Check your understanding:
(a) Rewrite the part of the project write-up that opens with the words containing "An overview of" and closes with "across the project?", putting "merge requests" in place of "pull requests".
(b) Which data types does the project write-up say the ports now accept? List every one.

Each of the now more than 50 different nodes is documented. The documentation is shown when a node is selected. Additional functions in the header allow you to inspect data, for example, and you can disable nodes to skip individual steps in the pipeline. There are node parameters that act like constants, input ports and output ports. For every data type, there are dedicated UI elements for entering values. The ports now accept different data types: matrix, scalar, color images, grayscale images, and tabular data.

A working node editor with a wide range of executable pipelines. The image shows a hodogram derived from earthquake data with an underlying spectral heatmap that visualizes in which direction the ground oscillates. The whole thing is rendered out as a video.

The user interface can be used with two different skins. The dark blue color scheme shown here is based on an AI-generated suggestion for the application's title image. The AI was simply asked to come up with a color scheme that looked similar.

Project statistics

Let's take a look at the statistics after roughly 100 hours of development. Only 7% of the lines of code are attributed to me. Even that is misleading, because those lines almost certainly trace back to the source code of the OCVL library, which I dropped into the repository as a reference. It is passive code that is not actually used and only serves as a template. Subtract that, and my own contribution is at most 1 to 2%. I cannot remember directly contributing anything to the codebase. I did not want to be the programmer here either — I wanted to be the software architect.

An overview of some of the project's basic metrics.

The result after about two weeks of net development time: 46,600 lines of source code produced net, of which 34,000 are still in the project. The AI created 219 pull requests, an average of 10 per day.

Who actually wrote the code, and how is it distributed across the project?

The cumulative net code growth shows high activity with rapid growth. Toward the end of the testing period, I shifted more focus onto refactoring. That explains the increase in deleted lines.

Cumulative net code growth over time. In the end not all lines remained in the project, since lines were also removed during refactoring sessions.
Code churn per day. Shows how many lines of code were modified each day.

Stability during development was achieved not least thanks to a comprehensive test suite that the AI extended on its own. There are over 760 unit tests, all of which run automatically whenever the AI generates source code. I explicitly requested about 3 of those tests; the AI created the rest on its own initiative.

Test suite overview. Shows the number of unit tests and how they are distributed across the source code.

The end, or a beginning?

Information supplied:
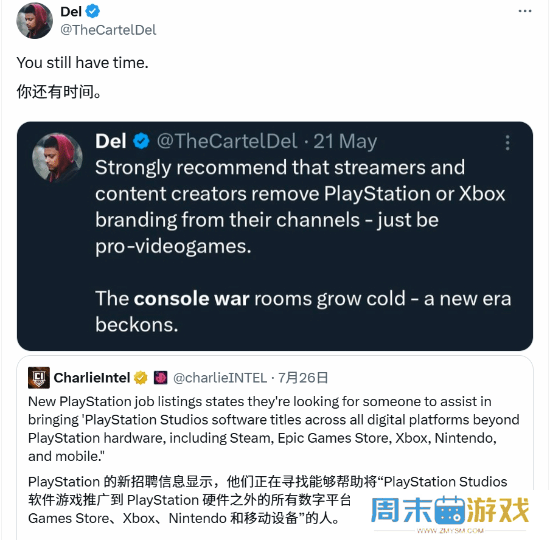This screenshot has width=550, height=540.
Task: Open the @charlieINTEL handle link
Action: (x=220, y=378)
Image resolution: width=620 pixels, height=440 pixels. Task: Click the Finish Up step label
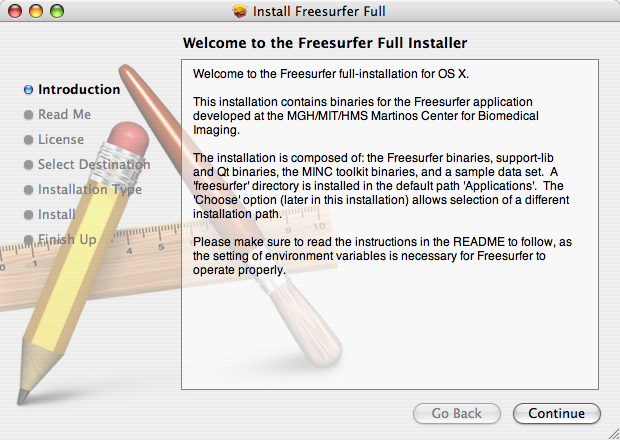pos(67,239)
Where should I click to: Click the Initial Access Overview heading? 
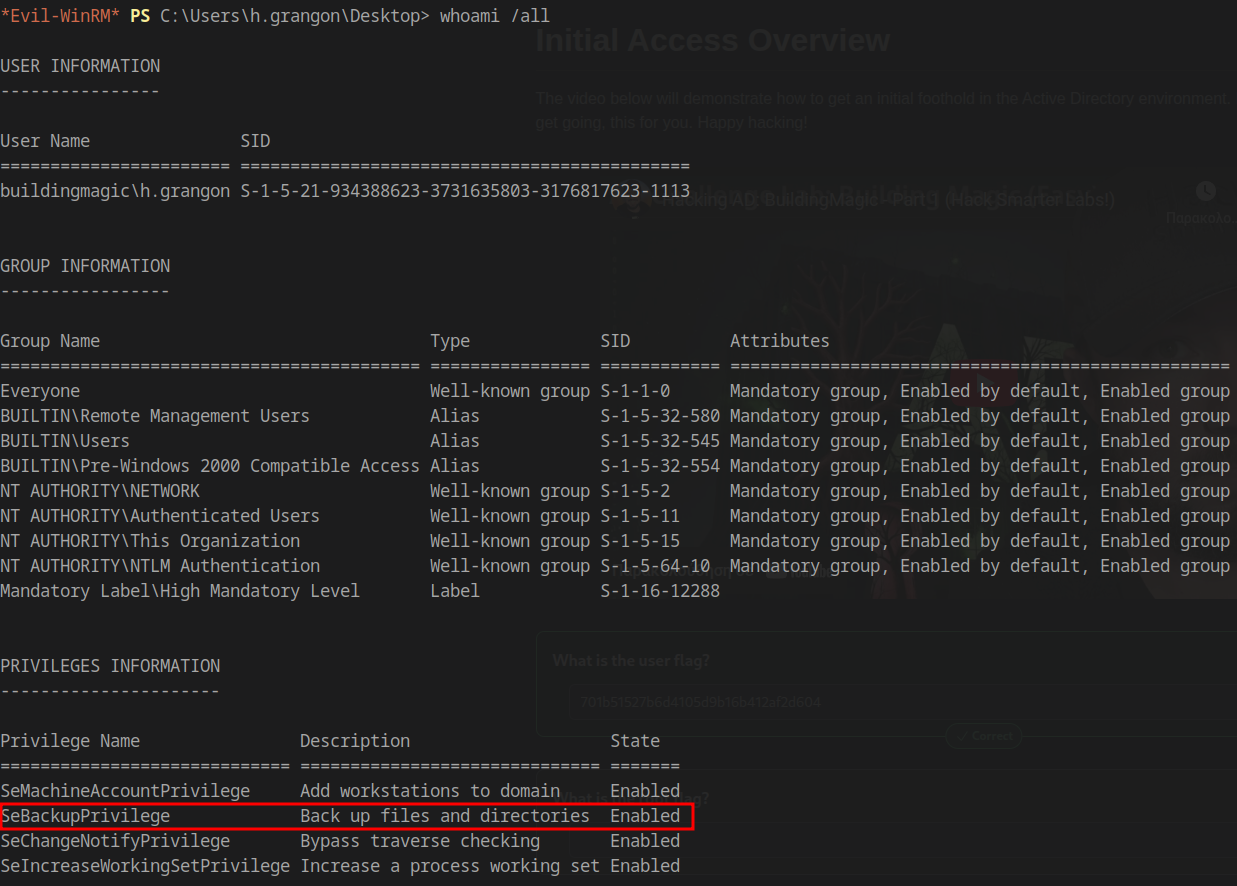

Expected outputs:
(a)
An overview of some of the project's basic metrics.

The result after about two weeks of net development time: 46,600 lines of source code produced net, of which 34,000 are still in the project. The AI created 219 merge requests, an average of 10 per day.

Who actually wrote the code, and how is it distributed across the project?

(b)
- matrix
- scalar
- color images
- grayscale images
- tabular data